Building credit in your 20s

By Jenesy Gabrielle Burkett Fox

Most young adults don’t have the money to make big-ticket purchases independently. As if our generation’s historically low wages weren’t enough, the COVID-19 pandemic has negatively impacted our financial prospects as a generation. Because of this, many Gen Z and millennials rely on loans to fund larger investments like our education, cars and homes. We all know we need good credit scores to get these loans but how do we build good credit?

The primary factors that impact your credit score are your payment history, the ratio of your debt to available credit (credit utilization ratio), the length of your credit history, new credits and the diversity in types of credit you hold (credit mix).
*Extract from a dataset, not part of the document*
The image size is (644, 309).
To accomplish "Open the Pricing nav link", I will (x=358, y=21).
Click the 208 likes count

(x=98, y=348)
To get a better understanding of what a credit score is and how they’re calculated, read “What exactly is a credit score.”

Credit cards are the easiest way for younger people to build credit. Particularly store credit cards and airline credit cards because they are more lenient with approval as they come with lower credit limits and high-interest rates. There are many types of credit cards that come with different benefits. For example, store credit cards often come with discounts or points at your favorite stores. Airline credit cards earn miles as you shop which transfers to free airline tickets. There are also gas credit cards that earn you cash back or points toward future fuel purchases.

Pay off your credit card in full every month

Choosing a credit card to use for purchases you know you’ll spend cash on (such as gas or airline tickets) can be a good approach if you pay off your credit card balance when it is due. If you have a credit card, it is important you make regular payments and keep your balance as close to $0 as possible. This is because your history of making regular bill payments and the amount of available credit you spend are used to calculate your credit score.

Keep your credit utilization low

Charging your credit card and paying off your balance on time will keep your credit utilization ratio low and positively impact your credit score.

A good rule of thumb is to use up to 15% of your available credit every month. So, if you have a $5,000 limit on your credit card, try to keep your balance below $750 every month. If you find yourself spending more than 15% of your available credit, you can ask your credit card company for a higher credit limit increase or apply for a second credit card. This will increase the amount of credit available to you, leading to a lower credit utilization ratio and improving your diversity in lines of credit.

Sign up for automatic bill payments

Your credit score does take into account your history of making payments to bills such as utilities, rent, insurance, phone, credit and other loans. Setting up automatic bill payments ensures these bills are paid consistently and on time.

Credit cards are not the only way to build credit in your 20s

After about 9-12 months of beginning to build your credit score with a credit card and regular bill payments, you can apply for a small personal loan. These loans are typically larger than credit card limits and provide you with a lump sum toward bigger purchases. This type of loan is a great step toward approval for larger loans like mortgages. Taking out a small personal loan improves your diversity in types of loans and provides an opportunity to make regular payments to that loan.

Building credit is intimidating and can be scary when you’re concerned about racking up debt (as most of us are). But building credit is essential to building a strong financial foundation so lenders will view you as financially trustworthy. By slowly taking on different forms of debt and making regular payments on time, you can build a strong credit score which will open up different investment options for you in the future.